--- RECORDS TO PROCESS Enclosed Below ---

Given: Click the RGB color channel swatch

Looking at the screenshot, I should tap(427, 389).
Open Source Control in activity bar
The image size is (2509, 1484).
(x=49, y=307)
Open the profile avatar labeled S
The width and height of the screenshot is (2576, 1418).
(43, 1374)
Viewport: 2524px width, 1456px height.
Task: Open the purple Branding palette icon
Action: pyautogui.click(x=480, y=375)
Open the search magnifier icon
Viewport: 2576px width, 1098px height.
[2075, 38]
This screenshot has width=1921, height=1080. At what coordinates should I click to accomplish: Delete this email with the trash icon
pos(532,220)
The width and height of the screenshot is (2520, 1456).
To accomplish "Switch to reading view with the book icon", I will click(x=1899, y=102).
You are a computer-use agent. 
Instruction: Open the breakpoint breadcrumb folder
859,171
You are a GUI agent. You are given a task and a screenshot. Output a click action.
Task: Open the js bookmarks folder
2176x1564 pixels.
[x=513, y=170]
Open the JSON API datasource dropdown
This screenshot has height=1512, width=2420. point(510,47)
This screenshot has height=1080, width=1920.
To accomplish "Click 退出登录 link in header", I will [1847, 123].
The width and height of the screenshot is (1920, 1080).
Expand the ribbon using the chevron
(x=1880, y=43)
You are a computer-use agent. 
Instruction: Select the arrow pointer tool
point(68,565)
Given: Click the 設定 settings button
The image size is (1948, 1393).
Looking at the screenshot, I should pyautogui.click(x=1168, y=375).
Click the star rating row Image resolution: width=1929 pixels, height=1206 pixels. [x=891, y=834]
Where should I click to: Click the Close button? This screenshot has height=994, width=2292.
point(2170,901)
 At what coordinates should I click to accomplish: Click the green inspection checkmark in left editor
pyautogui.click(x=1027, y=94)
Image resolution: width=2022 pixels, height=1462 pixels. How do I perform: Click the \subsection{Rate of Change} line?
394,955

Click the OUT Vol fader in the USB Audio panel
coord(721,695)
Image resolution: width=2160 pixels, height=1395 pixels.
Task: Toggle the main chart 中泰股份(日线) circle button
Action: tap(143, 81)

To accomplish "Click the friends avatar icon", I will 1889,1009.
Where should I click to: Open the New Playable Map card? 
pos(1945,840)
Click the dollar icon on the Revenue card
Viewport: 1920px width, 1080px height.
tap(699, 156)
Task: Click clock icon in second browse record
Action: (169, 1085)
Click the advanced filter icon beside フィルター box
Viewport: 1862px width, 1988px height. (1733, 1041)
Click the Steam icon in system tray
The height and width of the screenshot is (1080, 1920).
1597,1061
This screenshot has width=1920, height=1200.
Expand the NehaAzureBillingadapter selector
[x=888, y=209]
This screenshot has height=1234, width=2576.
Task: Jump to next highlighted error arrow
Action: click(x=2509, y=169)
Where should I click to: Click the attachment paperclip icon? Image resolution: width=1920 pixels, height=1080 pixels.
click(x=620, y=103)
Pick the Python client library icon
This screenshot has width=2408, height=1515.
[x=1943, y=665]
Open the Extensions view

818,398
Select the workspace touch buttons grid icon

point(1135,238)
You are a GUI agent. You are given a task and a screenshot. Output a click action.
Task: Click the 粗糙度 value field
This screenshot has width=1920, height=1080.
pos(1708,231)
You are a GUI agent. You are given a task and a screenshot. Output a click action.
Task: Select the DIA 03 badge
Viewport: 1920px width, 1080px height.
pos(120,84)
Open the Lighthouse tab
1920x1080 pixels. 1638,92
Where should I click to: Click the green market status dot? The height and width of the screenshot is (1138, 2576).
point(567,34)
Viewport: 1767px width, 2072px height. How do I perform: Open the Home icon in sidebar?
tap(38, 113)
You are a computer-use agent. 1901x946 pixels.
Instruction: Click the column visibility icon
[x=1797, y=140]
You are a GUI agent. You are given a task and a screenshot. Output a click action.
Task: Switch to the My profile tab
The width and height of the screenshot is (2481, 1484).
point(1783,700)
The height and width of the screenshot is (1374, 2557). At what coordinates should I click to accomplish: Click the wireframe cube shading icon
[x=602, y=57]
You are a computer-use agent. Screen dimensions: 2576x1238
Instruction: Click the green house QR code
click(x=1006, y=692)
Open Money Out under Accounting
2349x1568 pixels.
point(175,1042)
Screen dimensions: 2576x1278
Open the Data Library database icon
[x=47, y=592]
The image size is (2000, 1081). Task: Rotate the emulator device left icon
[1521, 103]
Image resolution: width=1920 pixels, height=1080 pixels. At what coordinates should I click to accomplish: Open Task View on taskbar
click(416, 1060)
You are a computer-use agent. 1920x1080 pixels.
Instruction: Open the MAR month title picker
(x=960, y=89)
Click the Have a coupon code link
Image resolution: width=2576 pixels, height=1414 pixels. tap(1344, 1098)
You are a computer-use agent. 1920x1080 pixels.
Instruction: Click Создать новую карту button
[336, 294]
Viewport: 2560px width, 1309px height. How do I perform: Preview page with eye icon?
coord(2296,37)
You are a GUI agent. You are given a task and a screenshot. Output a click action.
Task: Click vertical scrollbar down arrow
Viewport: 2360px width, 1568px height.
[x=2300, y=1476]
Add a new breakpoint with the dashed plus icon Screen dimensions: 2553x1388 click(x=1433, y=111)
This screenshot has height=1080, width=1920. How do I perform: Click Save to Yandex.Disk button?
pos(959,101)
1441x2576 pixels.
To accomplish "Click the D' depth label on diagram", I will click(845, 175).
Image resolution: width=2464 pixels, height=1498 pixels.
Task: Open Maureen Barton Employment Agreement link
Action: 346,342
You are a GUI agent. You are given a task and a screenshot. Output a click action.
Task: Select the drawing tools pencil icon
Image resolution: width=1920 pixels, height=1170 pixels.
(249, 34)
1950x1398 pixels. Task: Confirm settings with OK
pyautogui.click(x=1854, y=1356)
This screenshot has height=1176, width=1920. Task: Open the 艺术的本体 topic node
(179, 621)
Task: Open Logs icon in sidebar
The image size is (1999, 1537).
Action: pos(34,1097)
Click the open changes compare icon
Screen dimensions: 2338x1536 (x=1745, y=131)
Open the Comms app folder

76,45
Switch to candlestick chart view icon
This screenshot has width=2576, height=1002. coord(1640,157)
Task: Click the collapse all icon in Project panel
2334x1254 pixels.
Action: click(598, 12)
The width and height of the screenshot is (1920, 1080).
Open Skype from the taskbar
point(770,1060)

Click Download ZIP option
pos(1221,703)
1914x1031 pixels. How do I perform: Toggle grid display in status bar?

--- End of Enclosed RECORDS TO PROCESS ---

■ EXERCISE DESCRIPTION:
Go through the records and output them all, word for word.

■ TASK ANSWER:
Given: Click the RGB color channel swatch

Looking at the screenshot, I should tap(427, 389).
Open Source Control in activity bar
The image size is (2509, 1484).
(x=49, y=307)
Open the profile avatar labeled S
The width and height of the screenshot is (2576, 1418).
(43, 1374)
Viewport: 2524px width, 1456px height.
Task: Open the purple Branding palette icon
Action: pyautogui.click(x=480, y=375)
Open the search magnifier icon
Viewport: 2576px width, 1098px height.
[2075, 38]
This screenshot has width=1921, height=1080. At what coordinates should I click to accomplish: Delete this email with the trash icon
pos(532,220)
The width and height of the screenshot is (2520, 1456).
To accomplish "Switch to reading view with the book icon", I will click(x=1899, y=102).
You are a computer-use agent. 
Instruction: Open the breakpoint breadcrumb folder
859,171
You are a GUI agent. You are given a task and a screenshot. Output a click action.
Task: Open the js bookmarks folder
2176x1564 pixels.
[x=513, y=170]
Open the JSON API datasource dropdown
This screenshot has height=1512, width=2420. point(510,47)
This screenshot has height=1080, width=1920.
To accomplish "Click 退出登录 link in header", I will [1847, 123].
The width and height of the screenshot is (1920, 1080).
Expand the ribbon using the chevron
(x=1880, y=43)
You are a computer-use agent. 
Instruction: Select the arrow pointer tool
point(68,565)
Given: Click the 設定 settings button
The image size is (1948, 1393).
Looking at the screenshot, I should pyautogui.click(x=1168, y=375).
Click the star rating row Image resolution: width=1929 pixels, height=1206 pixels. [x=891, y=834]
Where should I click to: Click the Close button? This screenshot has height=994, width=2292.
point(2170,901)
 At what coordinates should I click to accomplish: Click the green inspection checkmark in left editor
pyautogui.click(x=1027, y=94)
Image resolution: width=2022 pixels, height=1462 pixels. How do I perform: Click the \subsection{Rate of Change} line?
394,955

Click the OUT Vol fader in the USB Audio panel
coord(721,695)
Image resolution: width=2160 pixels, height=1395 pixels.
Task: Toggle the main chart 中泰股份(日线) circle button
Action: tap(143, 81)

To accomplish "Click the friends avatar icon", I will 1889,1009.
Where should I click to: Open the New Playable Map card? 
pos(1945,840)
Click the dollar icon on the Revenue card
Viewport: 1920px width, 1080px height.
tap(699, 156)
Task: Click clock icon in second browse record
Action: (169, 1085)
Click the advanced filter icon beside フィルター box
Viewport: 1862px width, 1988px height. (1733, 1041)
Click the Steam icon in system tray
The height and width of the screenshot is (1080, 1920).
1597,1061
This screenshot has width=1920, height=1200.
Expand the NehaAzureBillingadapter selector
[x=888, y=209]
This screenshot has height=1234, width=2576.
Task: Jump to next highlighted error arrow
Action: click(x=2509, y=169)
Where should I click to: Click the attachment paperclip icon? Image resolution: width=1920 pixels, height=1080 pixels.
click(x=620, y=103)
Pick the Python client library icon
This screenshot has width=2408, height=1515.
[x=1943, y=665]
Open the Extensions view

818,398
Select the workspace touch buttons grid icon

point(1135,238)
You are a GUI agent. You are given a task and a screenshot. Output a click action.
Task: Click the 粗糙度 value field
This screenshot has width=1920, height=1080.
pos(1708,231)
You are a GUI agent. You are given a task and a screenshot. Output a click action.
Task: Select the DIA 03 badge
Viewport: 1920px width, 1080px height.
pos(120,84)
Open the Lighthouse tab
1920x1080 pixels. 1638,92
Where should I click to: Click the green market status dot? The height and width of the screenshot is (1138, 2576).
point(567,34)
Viewport: 1767px width, 2072px height. How do I perform: Open the Home icon in sidebar?
tap(38, 113)
You are a computer-use agent. 1901x946 pixels.
Instruction: Click the column visibility icon
[x=1797, y=140]
You are a GUI agent. You are given a task and a screenshot. Output a click action.
Task: Switch to the My profile tab
The width and height of the screenshot is (2481, 1484).
point(1783,700)
The height and width of the screenshot is (1374, 2557). At what coordinates should I click to accomplish: Click the wireframe cube shading icon
[x=602, y=57]
You are a computer-use agent. Screen dimensions: 2576x1238
Instruction: Click the green house QR code
click(x=1006, y=692)
Open Money Out under Accounting
2349x1568 pixels.
point(175,1042)
Screen dimensions: 2576x1278
Open the Data Library database icon
[x=47, y=592]
The image size is (2000, 1081). Task: Rotate the emulator device left icon
[1521, 103]
Image resolution: width=1920 pixels, height=1080 pixels. At what coordinates should I click to accomplish: Open Task View on taskbar
click(416, 1060)
You are a computer-use agent. 1920x1080 pixels.
Instruction: Open the MAR month title picker
(x=960, y=89)
Click the Have a coupon code link
Image resolution: width=2576 pixels, height=1414 pixels. tap(1344, 1098)
You are a computer-use agent. 1920x1080 pixels.
Instruction: Click Создать новую карту button
[336, 294]
Viewport: 2560px width, 1309px height. How do I perform: Preview page with eye icon?
coord(2296,37)
You are a GUI agent. You are given a task and a screenshot. Output a click action.
Task: Click vertical scrollbar down arrow
Viewport: 2360px width, 1568px height.
[x=2300, y=1476]
Add a new breakpoint with the dashed plus icon Screen dimensions: 2553x1388 click(x=1433, y=111)
This screenshot has height=1080, width=1920. How do I perform: Click Save to Yandex.Disk button?
pos(959,101)
1441x2576 pixels.
To accomplish "Click the D' depth label on diagram", I will click(845, 175).
Image resolution: width=2464 pixels, height=1498 pixels.
Task: Open Maureen Barton Employment Agreement link
Action: 346,342
You are a GUI agent. You are given a task and a screenshot. Output a click action.
Task: Select the drawing tools pencil icon
Image resolution: width=1920 pixels, height=1170 pixels.
(249, 34)
1950x1398 pixels. Task: Confirm settings with OK
pyautogui.click(x=1854, y=1356)
This screenshot has height=1176, width=1920. Task: Open the 艺术的本体 topic node
(179, 621)
Task: Open Logs icon in sidebar
The image size is (1999, 1537).
Action: pos(34,1097)
Click the open changes compare icon
Screen dimensions: 2338x1536 (x=1745, y=131)
Open the Comms app folder

76,45
Switch to candlestick chart view icon
This screenshot has width=2576, height=1002. coord(1640,157)
Task: Click the collapse all icon in Project panel
2334x1254 pixels.
Action: click(598, 12)
The width and height of the screenshot is (1920, 1080).
Open Skype from the taskbar
point(770,1060)

Click Download ZIP option
pos(1221,703)
1914x1031 pixels. How do I perform: Toggle grid display in status bar?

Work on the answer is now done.